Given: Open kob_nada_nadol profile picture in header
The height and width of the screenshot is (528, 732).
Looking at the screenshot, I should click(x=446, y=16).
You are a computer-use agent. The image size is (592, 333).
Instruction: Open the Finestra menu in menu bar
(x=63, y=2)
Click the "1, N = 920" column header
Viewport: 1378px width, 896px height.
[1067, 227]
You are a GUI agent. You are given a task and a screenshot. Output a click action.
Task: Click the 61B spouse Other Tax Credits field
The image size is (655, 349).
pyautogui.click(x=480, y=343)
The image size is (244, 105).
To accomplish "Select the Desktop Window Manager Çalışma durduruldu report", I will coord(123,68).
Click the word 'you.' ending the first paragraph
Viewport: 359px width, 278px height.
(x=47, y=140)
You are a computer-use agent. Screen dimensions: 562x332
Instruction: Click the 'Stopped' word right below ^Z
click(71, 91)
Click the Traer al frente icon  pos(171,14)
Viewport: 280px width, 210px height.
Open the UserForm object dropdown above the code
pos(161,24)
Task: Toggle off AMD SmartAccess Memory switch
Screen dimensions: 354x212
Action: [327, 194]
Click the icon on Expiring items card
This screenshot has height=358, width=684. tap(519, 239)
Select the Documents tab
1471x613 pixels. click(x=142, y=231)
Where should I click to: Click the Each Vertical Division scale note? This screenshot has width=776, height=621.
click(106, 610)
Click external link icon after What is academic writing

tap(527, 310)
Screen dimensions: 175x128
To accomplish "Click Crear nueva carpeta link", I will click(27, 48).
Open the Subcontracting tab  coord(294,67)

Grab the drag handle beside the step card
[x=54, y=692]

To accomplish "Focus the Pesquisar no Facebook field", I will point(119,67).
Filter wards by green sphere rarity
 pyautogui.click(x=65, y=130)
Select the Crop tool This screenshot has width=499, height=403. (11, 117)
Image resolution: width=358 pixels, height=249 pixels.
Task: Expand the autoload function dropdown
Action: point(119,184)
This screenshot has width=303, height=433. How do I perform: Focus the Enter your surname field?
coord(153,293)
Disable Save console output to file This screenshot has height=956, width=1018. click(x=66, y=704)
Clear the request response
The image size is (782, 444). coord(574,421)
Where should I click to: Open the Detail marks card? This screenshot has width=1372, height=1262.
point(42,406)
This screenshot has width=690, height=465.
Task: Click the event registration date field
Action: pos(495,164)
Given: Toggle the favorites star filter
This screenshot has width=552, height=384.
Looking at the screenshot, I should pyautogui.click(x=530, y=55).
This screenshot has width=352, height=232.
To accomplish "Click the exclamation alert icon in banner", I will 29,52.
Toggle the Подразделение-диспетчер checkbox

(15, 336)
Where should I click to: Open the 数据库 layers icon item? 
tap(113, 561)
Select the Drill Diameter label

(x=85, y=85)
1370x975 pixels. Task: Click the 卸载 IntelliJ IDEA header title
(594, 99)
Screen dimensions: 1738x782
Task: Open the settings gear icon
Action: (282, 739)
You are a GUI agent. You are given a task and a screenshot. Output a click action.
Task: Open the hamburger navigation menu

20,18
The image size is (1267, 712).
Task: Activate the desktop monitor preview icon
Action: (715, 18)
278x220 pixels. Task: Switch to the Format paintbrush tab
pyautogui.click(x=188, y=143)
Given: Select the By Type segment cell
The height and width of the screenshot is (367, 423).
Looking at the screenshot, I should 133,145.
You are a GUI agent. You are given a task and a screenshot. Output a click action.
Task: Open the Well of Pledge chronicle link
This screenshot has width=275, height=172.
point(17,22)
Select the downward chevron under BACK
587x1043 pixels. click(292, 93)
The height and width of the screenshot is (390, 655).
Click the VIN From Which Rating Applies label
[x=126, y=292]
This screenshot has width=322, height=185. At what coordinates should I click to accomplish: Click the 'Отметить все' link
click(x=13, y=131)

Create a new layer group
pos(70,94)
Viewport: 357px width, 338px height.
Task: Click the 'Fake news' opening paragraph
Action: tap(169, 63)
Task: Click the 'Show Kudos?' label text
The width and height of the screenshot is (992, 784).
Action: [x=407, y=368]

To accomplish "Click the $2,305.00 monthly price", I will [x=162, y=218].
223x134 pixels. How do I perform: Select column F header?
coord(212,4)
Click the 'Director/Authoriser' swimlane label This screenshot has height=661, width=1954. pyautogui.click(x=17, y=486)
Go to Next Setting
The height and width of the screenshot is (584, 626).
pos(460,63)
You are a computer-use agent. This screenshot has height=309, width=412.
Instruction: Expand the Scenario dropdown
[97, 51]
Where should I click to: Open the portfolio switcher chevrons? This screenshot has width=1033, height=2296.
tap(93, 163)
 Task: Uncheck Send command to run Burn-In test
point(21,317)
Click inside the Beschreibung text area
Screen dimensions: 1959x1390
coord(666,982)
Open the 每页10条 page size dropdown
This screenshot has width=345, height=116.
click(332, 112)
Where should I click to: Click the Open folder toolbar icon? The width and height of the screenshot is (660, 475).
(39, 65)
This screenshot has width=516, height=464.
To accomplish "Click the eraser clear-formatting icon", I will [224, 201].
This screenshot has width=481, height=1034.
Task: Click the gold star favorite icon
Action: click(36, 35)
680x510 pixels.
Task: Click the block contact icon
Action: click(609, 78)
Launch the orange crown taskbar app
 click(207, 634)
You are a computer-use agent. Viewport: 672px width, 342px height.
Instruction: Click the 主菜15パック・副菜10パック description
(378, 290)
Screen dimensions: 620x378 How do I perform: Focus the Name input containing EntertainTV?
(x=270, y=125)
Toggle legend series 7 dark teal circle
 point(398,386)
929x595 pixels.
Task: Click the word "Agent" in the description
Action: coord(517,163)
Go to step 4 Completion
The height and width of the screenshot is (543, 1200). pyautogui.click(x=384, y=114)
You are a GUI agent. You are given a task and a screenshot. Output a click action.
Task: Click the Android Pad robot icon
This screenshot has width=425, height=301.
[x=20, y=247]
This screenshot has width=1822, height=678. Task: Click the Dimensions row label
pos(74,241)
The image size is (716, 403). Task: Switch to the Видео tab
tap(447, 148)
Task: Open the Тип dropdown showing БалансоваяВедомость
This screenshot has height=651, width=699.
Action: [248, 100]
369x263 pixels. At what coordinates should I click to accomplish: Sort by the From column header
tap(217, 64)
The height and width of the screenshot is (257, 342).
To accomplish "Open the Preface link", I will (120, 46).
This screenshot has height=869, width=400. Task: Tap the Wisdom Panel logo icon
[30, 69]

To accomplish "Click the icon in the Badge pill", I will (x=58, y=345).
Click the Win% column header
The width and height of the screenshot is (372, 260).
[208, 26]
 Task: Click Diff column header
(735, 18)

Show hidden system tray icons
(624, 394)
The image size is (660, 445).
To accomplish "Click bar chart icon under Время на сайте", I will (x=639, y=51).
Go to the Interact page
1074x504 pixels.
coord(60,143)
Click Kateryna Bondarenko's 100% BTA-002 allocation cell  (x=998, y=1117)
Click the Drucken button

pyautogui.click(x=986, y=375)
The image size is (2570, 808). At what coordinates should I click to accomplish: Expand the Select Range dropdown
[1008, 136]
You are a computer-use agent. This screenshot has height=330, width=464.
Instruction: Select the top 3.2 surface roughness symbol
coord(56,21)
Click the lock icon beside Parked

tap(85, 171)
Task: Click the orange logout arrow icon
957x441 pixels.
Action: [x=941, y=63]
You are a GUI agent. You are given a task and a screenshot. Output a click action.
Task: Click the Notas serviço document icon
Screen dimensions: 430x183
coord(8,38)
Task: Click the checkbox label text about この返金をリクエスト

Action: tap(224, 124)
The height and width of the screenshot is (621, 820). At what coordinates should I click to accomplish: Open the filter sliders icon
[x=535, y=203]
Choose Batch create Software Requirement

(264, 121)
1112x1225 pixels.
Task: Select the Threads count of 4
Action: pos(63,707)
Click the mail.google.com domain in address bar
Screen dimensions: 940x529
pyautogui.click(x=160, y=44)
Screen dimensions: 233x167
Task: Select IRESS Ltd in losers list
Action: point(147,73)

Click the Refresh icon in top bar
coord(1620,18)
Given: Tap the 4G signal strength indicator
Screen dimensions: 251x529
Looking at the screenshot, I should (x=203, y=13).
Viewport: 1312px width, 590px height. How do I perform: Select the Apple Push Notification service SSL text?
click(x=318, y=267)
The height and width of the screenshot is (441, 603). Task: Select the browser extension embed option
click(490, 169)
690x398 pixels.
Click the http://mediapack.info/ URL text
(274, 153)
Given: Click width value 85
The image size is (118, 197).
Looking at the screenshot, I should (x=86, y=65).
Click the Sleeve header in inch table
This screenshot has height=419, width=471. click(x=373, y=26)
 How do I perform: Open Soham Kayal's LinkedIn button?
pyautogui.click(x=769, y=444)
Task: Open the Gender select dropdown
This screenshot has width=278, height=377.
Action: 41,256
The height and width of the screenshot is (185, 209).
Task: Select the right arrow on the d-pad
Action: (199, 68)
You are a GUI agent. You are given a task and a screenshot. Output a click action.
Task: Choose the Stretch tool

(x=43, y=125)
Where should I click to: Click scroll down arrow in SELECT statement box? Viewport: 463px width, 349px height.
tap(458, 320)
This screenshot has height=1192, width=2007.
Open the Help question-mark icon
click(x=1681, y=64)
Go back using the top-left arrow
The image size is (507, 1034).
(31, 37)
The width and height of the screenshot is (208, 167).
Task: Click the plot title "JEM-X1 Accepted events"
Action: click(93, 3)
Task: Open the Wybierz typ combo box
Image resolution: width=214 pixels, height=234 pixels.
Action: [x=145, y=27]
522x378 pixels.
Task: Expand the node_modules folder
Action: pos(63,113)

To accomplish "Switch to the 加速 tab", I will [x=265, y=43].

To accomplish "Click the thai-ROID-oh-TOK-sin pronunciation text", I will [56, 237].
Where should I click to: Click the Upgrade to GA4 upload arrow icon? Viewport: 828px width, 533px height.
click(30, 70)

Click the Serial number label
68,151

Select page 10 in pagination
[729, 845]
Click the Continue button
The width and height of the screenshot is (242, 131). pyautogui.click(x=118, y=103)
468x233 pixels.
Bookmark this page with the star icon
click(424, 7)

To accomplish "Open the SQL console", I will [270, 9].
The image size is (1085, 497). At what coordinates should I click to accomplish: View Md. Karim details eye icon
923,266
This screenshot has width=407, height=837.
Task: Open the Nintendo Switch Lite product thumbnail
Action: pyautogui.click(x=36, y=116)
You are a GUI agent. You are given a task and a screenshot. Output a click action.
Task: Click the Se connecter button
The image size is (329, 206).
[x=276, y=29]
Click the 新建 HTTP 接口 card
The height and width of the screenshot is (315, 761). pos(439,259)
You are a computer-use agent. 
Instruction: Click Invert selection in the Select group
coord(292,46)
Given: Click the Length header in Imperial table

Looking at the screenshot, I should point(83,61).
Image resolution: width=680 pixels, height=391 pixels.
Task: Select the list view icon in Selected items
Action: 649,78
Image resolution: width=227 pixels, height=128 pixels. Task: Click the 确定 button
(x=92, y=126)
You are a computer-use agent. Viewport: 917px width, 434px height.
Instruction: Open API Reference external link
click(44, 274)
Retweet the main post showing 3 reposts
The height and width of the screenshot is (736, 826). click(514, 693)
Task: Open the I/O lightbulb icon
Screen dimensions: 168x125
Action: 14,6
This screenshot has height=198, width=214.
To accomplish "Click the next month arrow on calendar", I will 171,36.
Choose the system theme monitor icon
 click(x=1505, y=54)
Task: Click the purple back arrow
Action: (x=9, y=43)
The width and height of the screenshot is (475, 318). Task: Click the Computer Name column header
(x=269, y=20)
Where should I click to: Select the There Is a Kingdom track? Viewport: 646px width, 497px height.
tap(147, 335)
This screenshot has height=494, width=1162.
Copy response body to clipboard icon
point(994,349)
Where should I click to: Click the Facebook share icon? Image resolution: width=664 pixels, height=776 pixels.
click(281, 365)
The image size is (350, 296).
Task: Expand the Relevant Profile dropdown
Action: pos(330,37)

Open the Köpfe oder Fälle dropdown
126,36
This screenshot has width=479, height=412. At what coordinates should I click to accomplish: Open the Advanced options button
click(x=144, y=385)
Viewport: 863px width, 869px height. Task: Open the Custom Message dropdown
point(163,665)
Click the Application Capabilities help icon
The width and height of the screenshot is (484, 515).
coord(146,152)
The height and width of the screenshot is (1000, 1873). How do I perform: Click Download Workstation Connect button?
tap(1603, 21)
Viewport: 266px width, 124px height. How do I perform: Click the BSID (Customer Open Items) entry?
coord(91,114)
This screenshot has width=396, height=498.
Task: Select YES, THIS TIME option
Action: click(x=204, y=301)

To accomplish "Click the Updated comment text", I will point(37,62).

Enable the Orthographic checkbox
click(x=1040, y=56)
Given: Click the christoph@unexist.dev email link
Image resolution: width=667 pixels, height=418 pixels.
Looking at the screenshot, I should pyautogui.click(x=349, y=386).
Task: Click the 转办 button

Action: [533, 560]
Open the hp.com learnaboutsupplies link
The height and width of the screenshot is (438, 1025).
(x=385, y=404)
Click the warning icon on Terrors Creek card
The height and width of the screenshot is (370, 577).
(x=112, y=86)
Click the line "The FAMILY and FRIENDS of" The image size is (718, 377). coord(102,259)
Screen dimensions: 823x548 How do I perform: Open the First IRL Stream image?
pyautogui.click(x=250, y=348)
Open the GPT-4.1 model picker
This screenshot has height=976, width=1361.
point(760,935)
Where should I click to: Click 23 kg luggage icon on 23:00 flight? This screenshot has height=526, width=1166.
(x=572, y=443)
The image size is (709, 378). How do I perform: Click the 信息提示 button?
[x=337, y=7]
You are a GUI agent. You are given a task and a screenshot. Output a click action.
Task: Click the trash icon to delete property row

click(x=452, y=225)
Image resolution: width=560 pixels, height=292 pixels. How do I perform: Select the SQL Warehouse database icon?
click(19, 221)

::::::::::

* [ABOUT THIS EXERCISE]
Looking at the data above, show all lines where the word "cell" occurs.

* [RESULT OF THIS TASK]
Given: Select the By Type segment cell
Click Kateryna Bondarenko's 100% BTA-002 allocation cell  (x=998, y=1117)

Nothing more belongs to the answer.